**Your objective**
Each entry must appear again exactly as it does in the source.

**Records for the exercise**

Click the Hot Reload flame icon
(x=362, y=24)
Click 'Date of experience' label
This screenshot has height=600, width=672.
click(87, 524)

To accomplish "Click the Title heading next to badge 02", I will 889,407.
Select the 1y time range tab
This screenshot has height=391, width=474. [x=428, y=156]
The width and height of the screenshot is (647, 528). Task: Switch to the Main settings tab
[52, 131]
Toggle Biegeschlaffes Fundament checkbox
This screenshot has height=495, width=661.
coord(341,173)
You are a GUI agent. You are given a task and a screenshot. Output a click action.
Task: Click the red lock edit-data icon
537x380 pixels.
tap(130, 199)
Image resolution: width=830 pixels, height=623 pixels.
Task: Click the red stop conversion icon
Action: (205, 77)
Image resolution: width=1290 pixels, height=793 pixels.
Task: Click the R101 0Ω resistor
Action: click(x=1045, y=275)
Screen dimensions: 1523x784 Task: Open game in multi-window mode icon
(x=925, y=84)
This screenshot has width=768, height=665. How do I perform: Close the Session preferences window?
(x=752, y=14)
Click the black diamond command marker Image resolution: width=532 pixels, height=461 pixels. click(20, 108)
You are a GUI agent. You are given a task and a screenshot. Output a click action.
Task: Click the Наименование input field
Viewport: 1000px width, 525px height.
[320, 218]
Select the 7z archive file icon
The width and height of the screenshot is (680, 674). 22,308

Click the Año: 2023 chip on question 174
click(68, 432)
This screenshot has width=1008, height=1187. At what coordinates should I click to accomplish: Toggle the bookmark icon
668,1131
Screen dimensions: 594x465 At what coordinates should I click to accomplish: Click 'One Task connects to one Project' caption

**Output**
Click the Hot Reload flame icon
(x=362, y=24)
Click 'Date of experience' label
This screenshot has height=600, width=672.
click(87, 524)

To accomplish "Click the Title heading next to badge 02", I will 889,407.
Select the 1y time range tab
This screenshot has height=391, width=474. [x=428, y=156]
The width and height of the screenshot is (647, 528). Task: Switch to the Main settings tab
[52, 131]
Toggle Biegeschlaffes Fundament checkbox
This screenshot has height=495, width=661.
coord(341,173)
You are a GUI agent. You are given a task and a screenshot. Output a click action.
Task: Click the red lock edit-data icon
537x380 pixels.
tap(130, 199)
Image resolution: width=830 pixels, height=623 pixels.
Task: Click the red stop conversion icon
Action: (205, 77)
Image resolution: width=1290 pixels, height=793 pixels.
Task: Click the R101 0Ω resistor
Action: click(x=1045, y=275)
Screen dimensions: 1523x784 Task: Open game in multi-window mode icon
(x=925, y=84)
This screenshot has width=768, height=665. How do I perform: Close the Session preferences window?
(x=752, y=14)
Click the black diamond command marker Image resolution: width=532 pixels, height=461 pixels. click(20, 108)
You are a GUI agent. You are given a task and a screenshot. Output a click action.
Task: Click the Наименование input field
Viewport: 1000px width, 525px height.
[320, 218]
Select the 7z archive file icon
The width and height of the screenshot is (680, 674). 22,308

Click the Año: 2023 chip on question 174
click(68, 432)
This screenshot has width=1008, height=1187. At what coordinates should I click to accomplish: Toggle the bookmark icon
668,1131
Screen dimensions: 594x465 At what coordinates should I click to accomplish: Click 'One Task connects to one Project' caption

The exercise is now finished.